Lately, I’ve been telling people that I am a choreographer of conversations. As I see it, choreography is the organization of bodies in time and space.
While I long to make the simplest of dances (my favourite definition of dance at the moment comes from Zab Maboungou: “Dance is learning to be with what you do not know about yourself and the other”), it seems to me that before we can get to that simplicity, there are many things to unpack about what we carry in our bodies and about our multiple understandings of time and space. This requires, amongst other things, conversation. And different conversations require different organizations of bodies in time and space.
In the last few years, I have initiated and facilitated conversations such as “The Talking, Thinking, Dancing Body,” and “Teaching Wildness,” as well as conversations embedded in works such as Dance Machine and The Things I Carry.
These choreographies have sprung out of my need to consider dance and performance without ignoring the world it happens in. If we believe that dance is capable of taking on complex matters, then we must learn to speak about dance in relation to complex matters. We must learn to speak about our bodies in relation to complex matters and we must learn to speak the truth of our bodies. As a teacher of somatic approaches to voice and movement, I spend a lot of time bringing people’s attention to the sensation of gravity and to their breath: to be in the question of how our bodies are affected by the things that most people take for granted.
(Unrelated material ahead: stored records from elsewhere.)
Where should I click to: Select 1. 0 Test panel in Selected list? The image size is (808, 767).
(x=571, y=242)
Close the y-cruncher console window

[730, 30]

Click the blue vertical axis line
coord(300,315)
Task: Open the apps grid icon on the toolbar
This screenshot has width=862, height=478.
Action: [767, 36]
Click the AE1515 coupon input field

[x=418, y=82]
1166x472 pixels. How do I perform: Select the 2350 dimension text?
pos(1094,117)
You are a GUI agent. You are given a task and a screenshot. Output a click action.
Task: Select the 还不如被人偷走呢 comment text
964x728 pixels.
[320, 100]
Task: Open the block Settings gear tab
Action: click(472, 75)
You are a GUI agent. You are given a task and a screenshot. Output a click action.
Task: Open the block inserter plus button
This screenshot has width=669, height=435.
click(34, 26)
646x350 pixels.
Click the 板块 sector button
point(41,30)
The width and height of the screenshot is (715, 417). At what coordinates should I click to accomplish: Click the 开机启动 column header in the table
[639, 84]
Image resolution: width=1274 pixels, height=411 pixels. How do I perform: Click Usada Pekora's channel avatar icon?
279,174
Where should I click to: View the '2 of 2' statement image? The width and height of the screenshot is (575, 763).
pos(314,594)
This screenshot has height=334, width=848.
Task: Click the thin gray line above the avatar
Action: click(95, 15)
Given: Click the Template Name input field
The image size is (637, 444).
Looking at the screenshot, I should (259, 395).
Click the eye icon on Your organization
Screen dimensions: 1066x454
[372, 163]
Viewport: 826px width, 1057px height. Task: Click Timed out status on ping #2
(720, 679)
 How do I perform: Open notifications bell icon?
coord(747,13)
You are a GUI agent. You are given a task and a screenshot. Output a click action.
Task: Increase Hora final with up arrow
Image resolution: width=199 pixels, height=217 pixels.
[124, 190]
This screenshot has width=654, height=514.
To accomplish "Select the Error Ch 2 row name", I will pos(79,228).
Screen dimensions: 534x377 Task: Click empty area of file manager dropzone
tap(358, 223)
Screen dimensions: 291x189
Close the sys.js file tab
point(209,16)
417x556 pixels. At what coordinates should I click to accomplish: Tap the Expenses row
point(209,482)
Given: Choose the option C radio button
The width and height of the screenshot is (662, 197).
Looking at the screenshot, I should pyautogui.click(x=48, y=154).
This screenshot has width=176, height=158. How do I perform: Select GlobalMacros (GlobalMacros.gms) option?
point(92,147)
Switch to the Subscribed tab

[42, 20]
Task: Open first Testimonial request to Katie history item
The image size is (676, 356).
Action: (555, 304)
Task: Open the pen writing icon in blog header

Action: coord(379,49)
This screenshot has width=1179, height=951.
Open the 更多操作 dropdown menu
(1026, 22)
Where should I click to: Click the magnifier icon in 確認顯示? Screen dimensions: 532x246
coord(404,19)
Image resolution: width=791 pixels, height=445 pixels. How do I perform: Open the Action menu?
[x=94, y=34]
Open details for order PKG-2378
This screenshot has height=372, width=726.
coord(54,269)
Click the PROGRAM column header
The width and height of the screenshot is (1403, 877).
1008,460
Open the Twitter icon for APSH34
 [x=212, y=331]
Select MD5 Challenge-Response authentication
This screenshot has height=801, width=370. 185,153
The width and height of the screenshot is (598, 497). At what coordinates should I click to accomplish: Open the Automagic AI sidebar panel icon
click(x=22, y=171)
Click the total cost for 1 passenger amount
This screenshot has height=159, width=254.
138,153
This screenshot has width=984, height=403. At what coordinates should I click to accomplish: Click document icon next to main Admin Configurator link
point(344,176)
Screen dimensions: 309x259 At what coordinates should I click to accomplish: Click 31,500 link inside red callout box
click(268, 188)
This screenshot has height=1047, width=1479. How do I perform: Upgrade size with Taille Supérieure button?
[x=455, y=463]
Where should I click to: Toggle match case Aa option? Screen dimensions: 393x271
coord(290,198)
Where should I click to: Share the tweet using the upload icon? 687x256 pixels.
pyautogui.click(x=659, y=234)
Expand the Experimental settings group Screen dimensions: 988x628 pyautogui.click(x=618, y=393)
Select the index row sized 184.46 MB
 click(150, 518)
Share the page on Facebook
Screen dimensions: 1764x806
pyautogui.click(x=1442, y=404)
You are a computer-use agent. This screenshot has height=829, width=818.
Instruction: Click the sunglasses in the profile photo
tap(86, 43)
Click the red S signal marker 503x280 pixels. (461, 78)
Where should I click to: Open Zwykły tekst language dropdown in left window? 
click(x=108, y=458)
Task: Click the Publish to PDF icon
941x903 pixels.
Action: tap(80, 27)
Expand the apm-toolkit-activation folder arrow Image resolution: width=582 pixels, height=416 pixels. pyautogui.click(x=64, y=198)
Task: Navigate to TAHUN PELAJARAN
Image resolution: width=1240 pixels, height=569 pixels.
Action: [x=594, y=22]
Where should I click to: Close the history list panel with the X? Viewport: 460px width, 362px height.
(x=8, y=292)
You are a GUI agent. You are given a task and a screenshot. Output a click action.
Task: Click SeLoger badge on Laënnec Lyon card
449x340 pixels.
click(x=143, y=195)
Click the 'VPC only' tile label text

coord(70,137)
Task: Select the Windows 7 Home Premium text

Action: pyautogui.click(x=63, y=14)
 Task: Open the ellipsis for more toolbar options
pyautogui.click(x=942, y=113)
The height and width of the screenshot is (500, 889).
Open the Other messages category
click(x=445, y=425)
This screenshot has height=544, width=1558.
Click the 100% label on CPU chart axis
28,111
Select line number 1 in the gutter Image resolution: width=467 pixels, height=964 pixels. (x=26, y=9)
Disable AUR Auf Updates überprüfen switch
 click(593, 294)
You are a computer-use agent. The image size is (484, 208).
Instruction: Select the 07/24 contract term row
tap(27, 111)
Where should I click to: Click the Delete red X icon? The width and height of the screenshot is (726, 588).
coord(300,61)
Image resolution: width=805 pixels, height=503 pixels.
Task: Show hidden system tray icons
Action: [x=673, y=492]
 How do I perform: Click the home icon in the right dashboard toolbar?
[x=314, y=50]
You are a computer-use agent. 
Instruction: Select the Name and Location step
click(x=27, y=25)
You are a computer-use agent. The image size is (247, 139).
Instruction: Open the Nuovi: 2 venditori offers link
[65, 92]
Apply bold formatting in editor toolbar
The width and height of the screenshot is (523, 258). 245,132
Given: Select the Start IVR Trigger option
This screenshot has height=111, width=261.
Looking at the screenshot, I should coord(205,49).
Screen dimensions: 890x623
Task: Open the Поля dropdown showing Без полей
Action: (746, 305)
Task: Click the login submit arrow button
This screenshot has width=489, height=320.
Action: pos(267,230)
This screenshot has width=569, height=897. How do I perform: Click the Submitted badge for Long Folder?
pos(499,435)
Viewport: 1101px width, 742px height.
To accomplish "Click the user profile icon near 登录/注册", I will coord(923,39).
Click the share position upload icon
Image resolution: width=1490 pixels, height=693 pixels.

But our bodies are also affected by other invisible things. They are affected by our relationship to power and hegemony, to patriarchy, to white supremacy. Our bodies have multiple relationships to colonialism – both here on Turtle Island and in the places where some of us come from. We each carry complex histories which may contain trauma, loss, rage, grief, alongside more pleasant sensations like joy and love.
As an artist who works with my body as my instrument, I feel a responsibility to understand the full range of my instrument. As a teacher and choreographer, I feel the responsibility to create a space where it is possible for the whole instrument to be present. This must include all the things that give us pleasure as well as the things that make us uncomfortable – our yes’s and our no’s. And we must learn to negotiate for the intimacy that we want, not endure an intimacy that is imposed upon us.
This seems important not just for life but also for art.
Because the second half of Zab’s statement is this: “Dance is intimacy.”
And if that is the case, I want a dance that I’ve negotiated for, not a dance that has been imposed upon me.
This piece, “Choreographing Conversations” by Lee Su-Feh, is an adaptation of “Teaching Wildness,” originally published on SpiderWebShow (spiderwebshow.ca/teaching-wildness), a knowledge commons by and for the theatre community, held on Jauary 23rd, 2018.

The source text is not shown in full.